PS: the LevelDown DB backend is used instead of SQLite3 for production builds (i.e. development-mode npm run start and the official Thorium releases). I didn’t check the actual contents, but what is notable about LevelDown is that several DB files are created (unlike SQLite which records data into a fixed number of files)

PhilippeBruno commented 4 years ago

@danielweck

Thorium, like several other ebook readers / reading systems (e.g. MacOS Books.app / iBooks) stores imported publications in its own filesystem space, as this provides a guarantee that per-publication state / external metadata (e.g. bookmarks, settings, annotations, DRM status, etc.) can be reliably attached.

I have been giving some further thoughts, reflecting on your input to my suggestion of allowing users to opt-out of the bookshelf feature, and I came to the conclusion that Thorium should have two modes of operations built-in à la Adobe Digital Editions (ADE). Yes, I fully agree with you regarding the need to guarantee publication integrity and all in a way somewhat similar to what ADE is doing with DRM EPUBs, annotations, etc. However, instead of automatically importing an EPUB when one is double-clicked, Thorium should simply open it, provided there are no DRM prohibiting this operation, without of course the additional benefits of bookmarking, annotating, etc. just like what ADE is doing. When closing the application, a prompt could offer the user a chance to import the book or not. The display or not of this prompt should be a user configurable option.

Don't get me wrong, I do not suggest to turn Thorium into a glorified bugfree ADE. I am merely suggesting to include some useful features of one product into Thorium. Figuratively speaking, just because petrol cars had a radio and a heater did not mean electric cars could not share the same useful basic features!
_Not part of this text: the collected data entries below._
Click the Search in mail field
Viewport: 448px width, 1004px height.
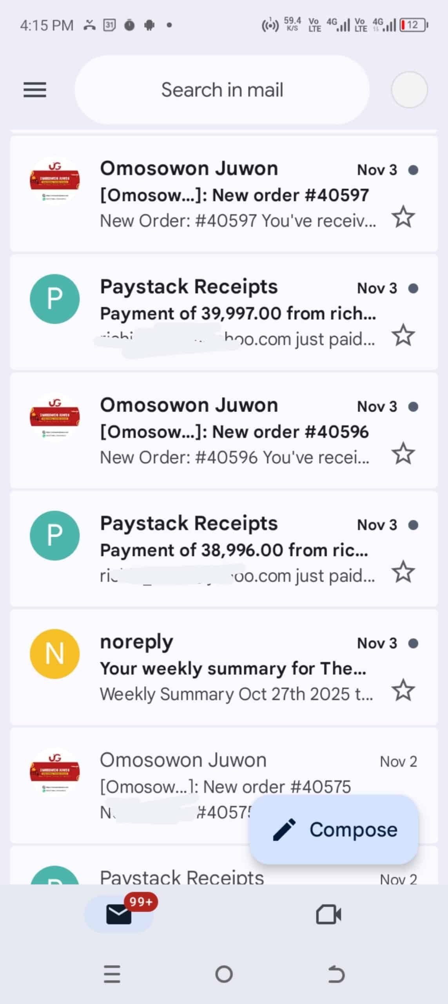[222, 90]
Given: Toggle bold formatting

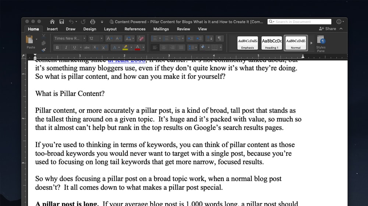Looking at the screenshot, I should point(57,47).
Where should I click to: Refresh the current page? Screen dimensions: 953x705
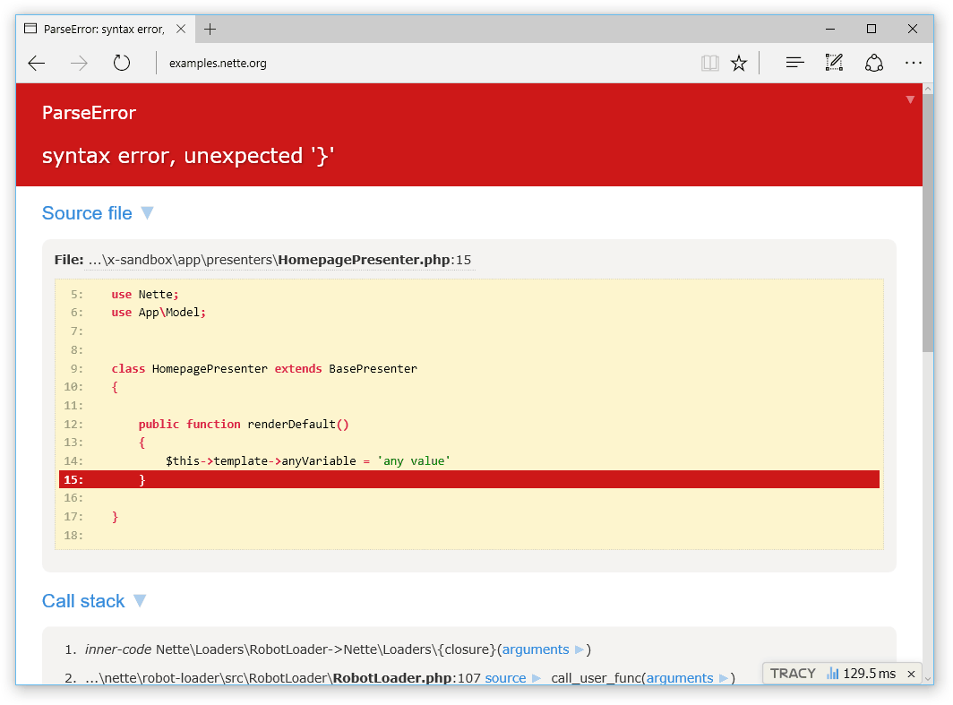pyautogui.click(x=122, y=63)
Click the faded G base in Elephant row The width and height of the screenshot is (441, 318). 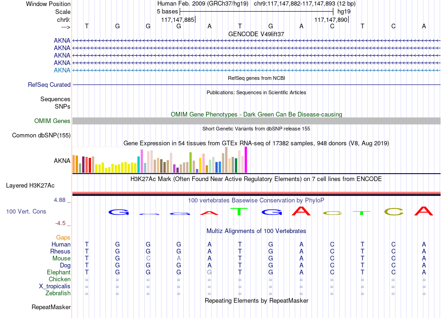[209, 272]
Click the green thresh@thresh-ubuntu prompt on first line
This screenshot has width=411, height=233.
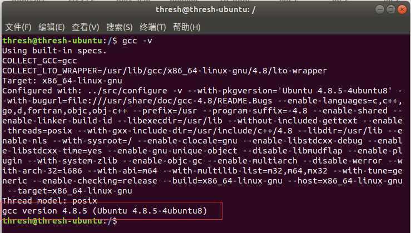pos(52,41)
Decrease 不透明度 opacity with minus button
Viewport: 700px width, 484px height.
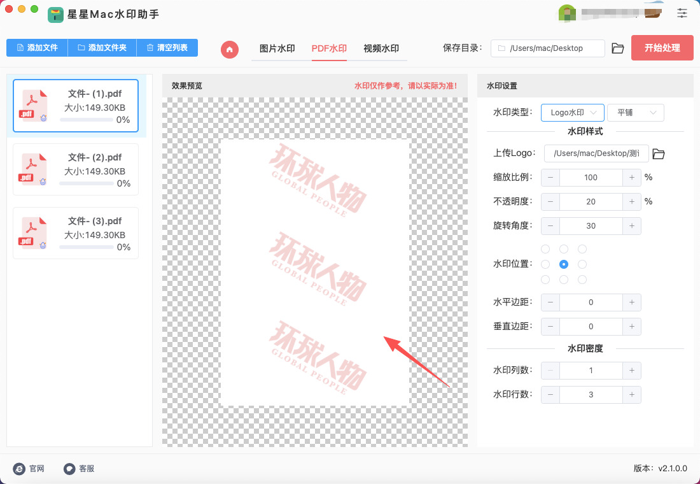click(550, 202)
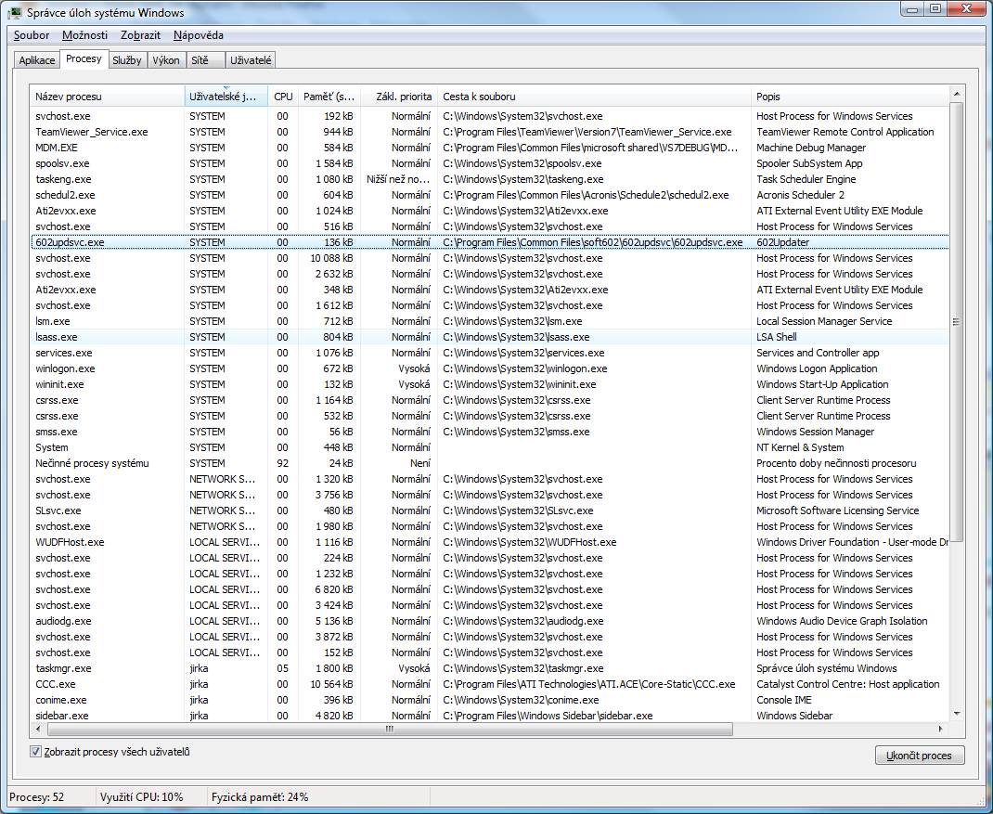Sort by CPU column header
993x814 pixels.
[283, 97]
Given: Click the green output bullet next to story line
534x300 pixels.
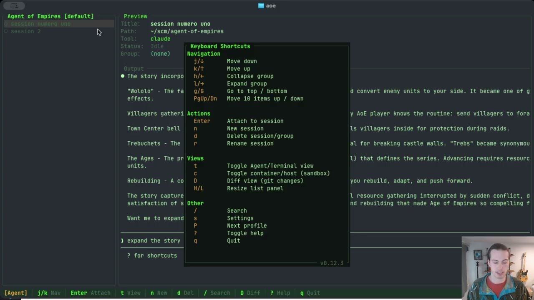Looking at the screenshot, I should tap(122, 76).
Lastly, I conducted a very informal and somewhat very limited survey last night, talking to some fellow graduate students regarding scientific literature in the form of electronic books (scientific articles are still almost exclusively in PDF format): the fixed layout EPUB format is a real nightmare. Traditionally, mostly novels were offered in EPUB format whilst scientific and academic books were in PDF format. With the advent of the fixed layout EPUB format, a growing number of publishers are turning to EPUB 3 for books other than novels but the lack of reliable readers in the Windows world is causing some commotion. For as long as Microsoft sold EPUBs, the giant offered a very capable EPUB reader in the form of Edge. Unfortunately, Microsoft stop selling EPUBs and when they decided to switch the engine of the new iteration of their Edge browser to Chromium, they dropped support for EPUBs. With no more EPUBs to sell, Microsoft had no incentive to implement the EPUB reader feature in the new Edge. Some of us have switched to Apple for the very reason it supports fixed layout EPUBs natively. However, many students cannot afford switching to Apple in the middle of graduate studies and others simply prefer to stick to Windows for other reasons like this guy who was telling me last night that he has both a Mac and a Windows machine, but whilst he is reading his EPUBs on his Mac, he is writing his thesis on Windows because his reference manager software (Endnote) does not work reliably on his Mac and support is practically unavailable for this platform. I, myself, tried dozens of EPUB readers when Edge stopped supporting EPUBs. Believe it or not, for fixed layout, I had no choice to use Lithium on my Android tablet to open this growing number of EPUB 3 ebooks I needed to consult because on my Surface Pro, I was out of acceptable options until I revisited Thorium. Like I mentioned in another thread, I had tried an early version of Thorium but the lack of a search feature was a turn off for me.

In my opinion, Thorium is the best option for reliably reading EPUBs on Windows computers, provided much needed features like "search" are implemented soon. There is a need to manage DRM, annotations, bookmarks, etc., but there is also a desperate need for simply quickly opening EPUBs without importing them into a database... and this is not luxury for all those graduate students out there.

danielweck commented 4 years ago

We received another feature request (via private email) to load EPUBs directly in the reader window, not adding them in the library window / local bookshelf.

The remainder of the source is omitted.